I was thinking about doing NaNoWriMo this year. Had a story plotted out and everything. I never quite got around to it though – I started writing, but didn’t really feel motivated to continue.
But what occurred to me is that what I’m currently actually much more bothered about is not novel writing, it’s code writing. As you’ve probably noticed from the change in and absence of subject matter on this blog I haven’t really been writing much code on my own time recently. Further, work is currently full of large piles of integration and way more ruby than I’d ever care to see again.
So I’ve decided to declare November to be my personal code writing month. I’m going to do something completely different. It might not be useful to me (although I actually did start from a practical problem when deciding to do this), but it’s going to be interesting and computer sciencey and at least possibly useful to someone.
Here’s the goal. I’m writing a library for neighbour searching (both “nearest” and “within epsilon”) in Haskell. The objective is that by the end of November it will be in a state that I am prepared to bless as a release. These are the requirements:
- It has to have an API I’m reasonably happy with blessing as “good”
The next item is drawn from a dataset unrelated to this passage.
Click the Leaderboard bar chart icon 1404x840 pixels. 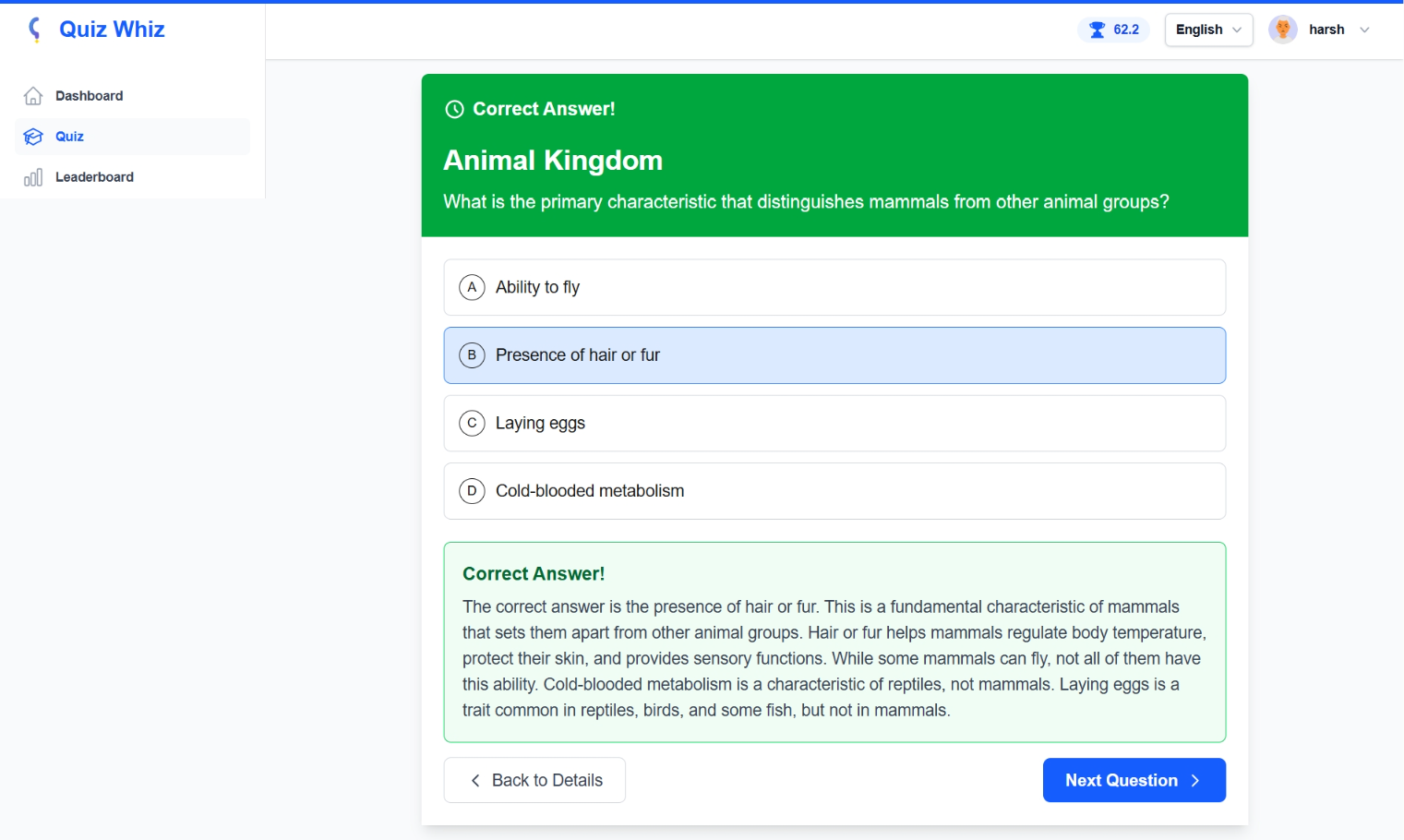[33, 177]
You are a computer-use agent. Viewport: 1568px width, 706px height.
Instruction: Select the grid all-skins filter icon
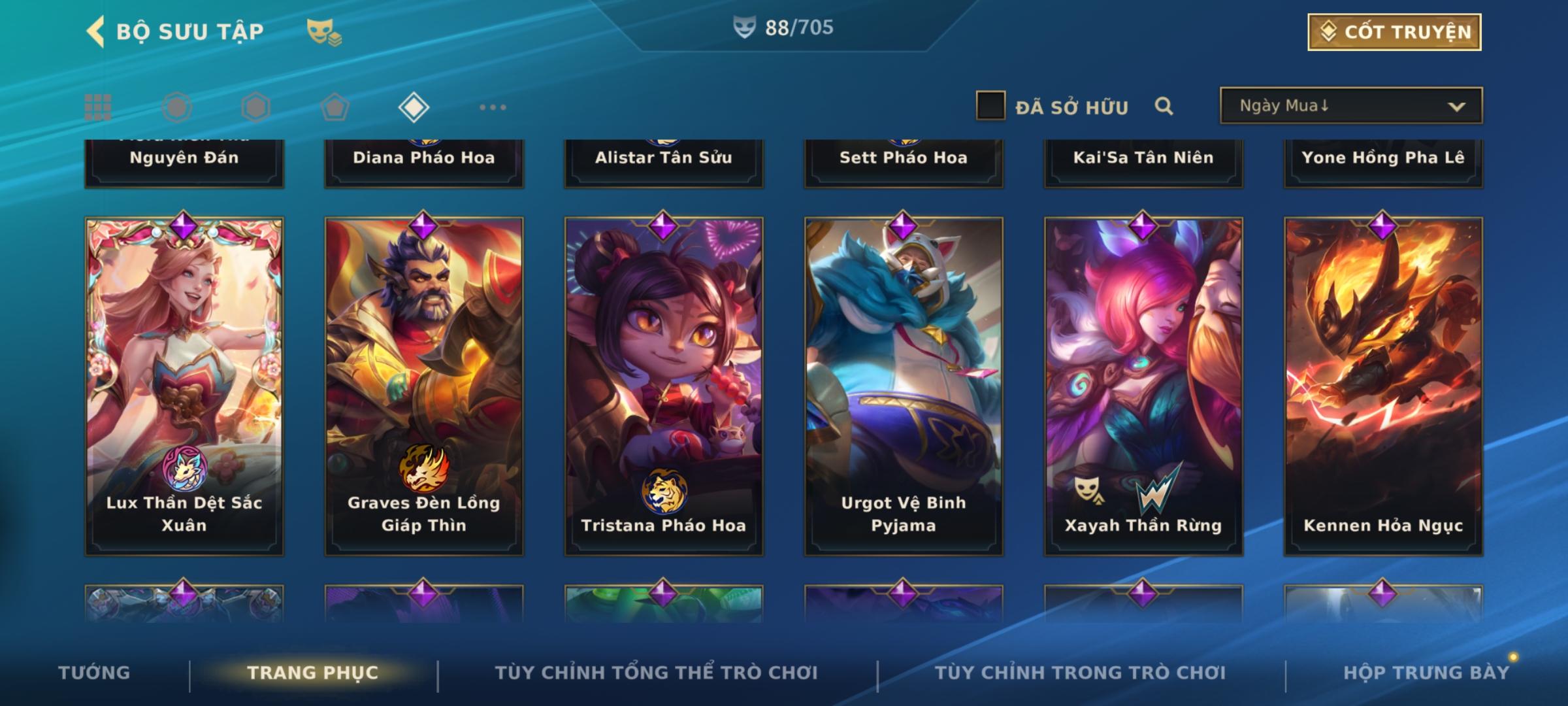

- It has to be well enough tested that I can say with a reasonable degree of confidence that it has no obvious bugs
- It has to have at least a basic benchmark suite
- It has to perform well enough to be able to be used on lowish (say <= 10) dimensional data sets of a few hundred thousand points (I'd like it to do a lot better than that of course)
- It has to have a package up on Hackage (I might change my mind on this one and relax it to “it has to be ready to upload to hackage”)
i.e. it has to be in a state where if someone goes “I want to do nearest neighbour search in Haskell!” (for some reason) I wouldn’t feel embarrassed to point them to this library.
How’s it doing so far? Well, the API is ok. Needs a bit of work, but it’d probably do for a first release if it had to.
The testing is actually pretty good. It needs to be improved to cover more interesting classes of metric spaces, but that’s a fairly simple matter which will take me all of half an hour to do when I get around to it (and then however long it takes to fix any bugs that uncovers).
The performance? Ha ha. It is to laugh. I started with the hyper optimised data structure of “keep every point in the index in a linked list” and using scanning and sorting respectively to do epsilon and nearest neighbour queries. I’m fully aware of how stupid this is of course, but the idea was that by first writing the API and tests I would then have the freedom to tinker.
I have now tinkered a little bit, and the result is an awesome system which has the properties of being both slow to build an index and slow to query the index. That’s fine. I knew it would be when I was writing it. It’s just to flush out a few of the details.
Anyway, the next step is to build the benchmark suite, and then I can start doing Computer Science to it.